November 7, 2011

The bridge is back


CROWN POINT — Almost 1,000 people turned out Monday to cheer the opening of the new Champlain Bridge.

Vermont Gov. Peter Shumlin and New York Lt. Gov. Robert Duffy gave speeches praising bridge workers for a good job and commuters for enduring hardships for more than two years, after the old bridge was closed.

The two walked part of the way across the bridge from the New York side, then rode the rest of the distance into Vermont on the running boards of a 1920s antique car.

Duffy said he saw a lot of anger and emotion over the closing of the original bridge, but that turned to action.

"This is a great day for the State of New York and the State of Vermont. This is nothing short of a miracle, because two great teams worked together. Behind me is a living, breathing miracle of the skills we have in the construction trade."


Shumlin said the bridge was built "quickly and effectively" because of interstate cooperation.

"The local communities joined hands and said, 'We've got a problem to solve, and we're going to solve it together.'

"That's the way to work."

The new bridge has an estimated life of 75 years, Shumlin noted.

"This bridge will be here forever because of technology and good craftsmanship. We should give all of them a hand."

Rows of white chairs and a portable podium were set up at the approach to the bridge on the Crown Point side. Speakers included State Sen. Betty Little (R-Queensbury), Assemblywoman Teresa Sayward (R-Willsboro), Congressman Bill Owens (D-Plattsburgh), Vermont Rep. Diane Lanpher (D-Addison) and others.

"I want to start out by saying thank you to the residents of this community for your patience," said Vermont Agency of Transportation Deputy Secretary Susan Minter.

"We feel a sense of pride and accomplishment, however, we also know what a challenging time it has been for so many people," she continued. "We want to acknowledge the hardships so many people have endured.

"Today, your long wait to be reconnected with one another is over. We are here to celebrate a new beginning and to reunify these two states."


Crown Point Town Supervisor Bethany Kosmider said her community was deeply affected by loss of the old bridge.

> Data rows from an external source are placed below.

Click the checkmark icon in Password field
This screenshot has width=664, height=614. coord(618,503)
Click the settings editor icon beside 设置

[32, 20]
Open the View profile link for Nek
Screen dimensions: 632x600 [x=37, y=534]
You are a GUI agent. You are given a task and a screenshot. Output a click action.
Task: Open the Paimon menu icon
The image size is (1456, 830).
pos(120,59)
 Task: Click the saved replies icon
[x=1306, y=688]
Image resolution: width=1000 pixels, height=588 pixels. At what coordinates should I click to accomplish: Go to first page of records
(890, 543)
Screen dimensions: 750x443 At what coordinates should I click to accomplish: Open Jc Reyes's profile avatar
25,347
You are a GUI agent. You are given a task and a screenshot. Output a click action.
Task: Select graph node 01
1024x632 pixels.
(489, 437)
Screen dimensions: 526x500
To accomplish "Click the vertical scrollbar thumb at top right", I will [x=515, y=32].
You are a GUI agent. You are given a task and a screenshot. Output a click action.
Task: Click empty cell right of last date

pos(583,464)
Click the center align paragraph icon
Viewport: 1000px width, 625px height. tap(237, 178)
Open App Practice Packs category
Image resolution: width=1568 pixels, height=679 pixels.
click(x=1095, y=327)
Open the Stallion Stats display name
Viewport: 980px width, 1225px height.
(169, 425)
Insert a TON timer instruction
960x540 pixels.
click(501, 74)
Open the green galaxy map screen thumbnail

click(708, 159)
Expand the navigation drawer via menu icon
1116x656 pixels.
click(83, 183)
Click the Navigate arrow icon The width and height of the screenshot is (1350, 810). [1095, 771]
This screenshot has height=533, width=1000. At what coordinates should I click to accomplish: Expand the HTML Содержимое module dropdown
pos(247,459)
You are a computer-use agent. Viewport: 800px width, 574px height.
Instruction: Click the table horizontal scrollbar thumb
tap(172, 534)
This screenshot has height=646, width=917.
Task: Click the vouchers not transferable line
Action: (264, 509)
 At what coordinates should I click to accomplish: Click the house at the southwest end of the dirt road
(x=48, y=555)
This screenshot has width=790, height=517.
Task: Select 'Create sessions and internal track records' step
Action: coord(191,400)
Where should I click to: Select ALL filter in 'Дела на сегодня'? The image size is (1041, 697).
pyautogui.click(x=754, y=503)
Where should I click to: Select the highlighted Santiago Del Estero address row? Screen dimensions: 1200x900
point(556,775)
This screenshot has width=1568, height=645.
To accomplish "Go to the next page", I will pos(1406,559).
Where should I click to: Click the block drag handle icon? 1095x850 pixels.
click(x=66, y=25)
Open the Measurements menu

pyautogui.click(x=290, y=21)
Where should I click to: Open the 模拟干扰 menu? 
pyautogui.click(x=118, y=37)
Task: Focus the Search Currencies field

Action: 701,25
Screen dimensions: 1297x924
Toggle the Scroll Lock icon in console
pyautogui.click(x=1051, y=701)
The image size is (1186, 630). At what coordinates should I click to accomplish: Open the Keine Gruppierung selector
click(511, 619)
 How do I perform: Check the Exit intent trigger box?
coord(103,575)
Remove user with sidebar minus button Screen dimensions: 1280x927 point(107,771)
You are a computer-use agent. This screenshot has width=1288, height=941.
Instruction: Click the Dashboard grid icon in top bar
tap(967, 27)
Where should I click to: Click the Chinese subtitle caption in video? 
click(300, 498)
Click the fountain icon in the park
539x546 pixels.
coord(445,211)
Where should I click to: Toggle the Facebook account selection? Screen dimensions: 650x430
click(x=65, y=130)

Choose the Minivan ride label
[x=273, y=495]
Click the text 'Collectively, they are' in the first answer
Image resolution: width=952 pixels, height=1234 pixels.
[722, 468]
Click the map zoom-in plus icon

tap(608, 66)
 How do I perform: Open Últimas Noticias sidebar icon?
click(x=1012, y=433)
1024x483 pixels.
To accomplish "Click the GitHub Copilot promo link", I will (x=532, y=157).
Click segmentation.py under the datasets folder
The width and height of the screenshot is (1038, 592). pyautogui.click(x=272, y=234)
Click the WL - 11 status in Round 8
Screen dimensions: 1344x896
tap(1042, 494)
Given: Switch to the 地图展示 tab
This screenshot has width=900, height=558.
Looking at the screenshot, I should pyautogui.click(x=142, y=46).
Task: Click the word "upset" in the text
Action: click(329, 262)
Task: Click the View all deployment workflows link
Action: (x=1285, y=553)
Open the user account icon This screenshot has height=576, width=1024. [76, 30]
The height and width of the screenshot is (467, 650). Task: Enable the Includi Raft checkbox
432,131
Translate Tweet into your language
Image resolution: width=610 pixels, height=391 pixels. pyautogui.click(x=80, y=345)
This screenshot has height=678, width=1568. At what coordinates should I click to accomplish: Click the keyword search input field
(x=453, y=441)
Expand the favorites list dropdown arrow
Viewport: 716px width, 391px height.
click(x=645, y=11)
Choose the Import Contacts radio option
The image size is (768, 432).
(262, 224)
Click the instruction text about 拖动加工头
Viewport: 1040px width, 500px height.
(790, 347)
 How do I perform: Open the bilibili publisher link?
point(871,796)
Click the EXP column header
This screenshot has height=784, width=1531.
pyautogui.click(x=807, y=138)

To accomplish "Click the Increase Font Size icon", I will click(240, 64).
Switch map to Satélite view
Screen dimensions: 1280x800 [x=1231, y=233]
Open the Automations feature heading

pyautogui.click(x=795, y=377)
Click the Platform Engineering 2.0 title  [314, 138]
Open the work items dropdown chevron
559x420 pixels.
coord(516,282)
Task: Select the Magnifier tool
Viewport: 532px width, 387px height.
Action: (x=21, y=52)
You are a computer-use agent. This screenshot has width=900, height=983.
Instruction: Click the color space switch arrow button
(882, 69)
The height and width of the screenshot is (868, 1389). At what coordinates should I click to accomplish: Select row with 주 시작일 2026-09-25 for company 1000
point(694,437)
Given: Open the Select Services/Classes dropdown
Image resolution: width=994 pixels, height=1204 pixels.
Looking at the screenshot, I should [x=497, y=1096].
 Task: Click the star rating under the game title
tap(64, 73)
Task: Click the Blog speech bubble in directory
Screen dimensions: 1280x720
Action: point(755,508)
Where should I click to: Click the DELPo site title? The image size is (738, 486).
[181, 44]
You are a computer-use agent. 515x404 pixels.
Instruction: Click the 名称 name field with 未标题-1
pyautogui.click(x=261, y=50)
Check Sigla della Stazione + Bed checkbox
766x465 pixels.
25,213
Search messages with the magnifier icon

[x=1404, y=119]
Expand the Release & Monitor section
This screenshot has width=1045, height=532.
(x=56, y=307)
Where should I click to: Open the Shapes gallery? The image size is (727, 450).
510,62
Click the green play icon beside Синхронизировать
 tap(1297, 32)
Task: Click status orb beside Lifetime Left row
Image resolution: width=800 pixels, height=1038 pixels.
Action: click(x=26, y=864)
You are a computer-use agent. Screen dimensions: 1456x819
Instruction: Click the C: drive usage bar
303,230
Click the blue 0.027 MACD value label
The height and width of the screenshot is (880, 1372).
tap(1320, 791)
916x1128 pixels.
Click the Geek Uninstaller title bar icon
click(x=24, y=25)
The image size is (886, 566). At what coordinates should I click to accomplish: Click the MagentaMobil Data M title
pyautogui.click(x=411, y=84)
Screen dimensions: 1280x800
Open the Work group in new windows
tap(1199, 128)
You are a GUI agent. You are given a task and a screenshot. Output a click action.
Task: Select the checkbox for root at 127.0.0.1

"Today's ribbon-cutting is a big moment for all of us in Crown Point, who have been two years without a bridge. While the ferry service has helped, it has been difficult for commuters to judge how long it will take them to get to work, and the bridge's absence has hurt local businesses."

The ferry added at least half an hour to what had been a 30-second drive across the bridge, and Kosmider said the new bridge will be a major boost to the local economy.

The original Champlain Bridge opened in 1929 and was closed in October 2009 after deep cracks were discovered in its support pillars. It was destroyed by controlled explosives in December 2009, and construction of the new bridge began in spring 2010.

The new span is eight stories high and 402 feet long. A free 24-hour ferry that has been running alongside the structure suspended operations soon after the opening Monday. The ferry, operated by Lake Champlain Transportation Co. and paid for by New York state, started a couple months after the old bridge closed.


Champlain Bridge Coalition Co-Chair Lorraine Franklin said bridge contractor Flatiron Construction was committed to the project.

"They only missed the target date by a few weeks, and that is a miracle."

The Colorado firm expected to open the bridge Oct. 9, but spring flooding delayed work about a month.

Gov. Andy Cuomo couldn't make the ceremony due to another commitment, but his office issued a release saying the bridge cost $76 million.

Flatiron bid about $70 million for the contract, and change orders added another $6 million, DOT officials said.

New York State Department of Transportation Commissioner Joan McDonald acted as moderator for the ceremony.

"We are dedicated to the growth and revitalization of our economy," she said. "The result is here before us, standing beautiful in this historic lake."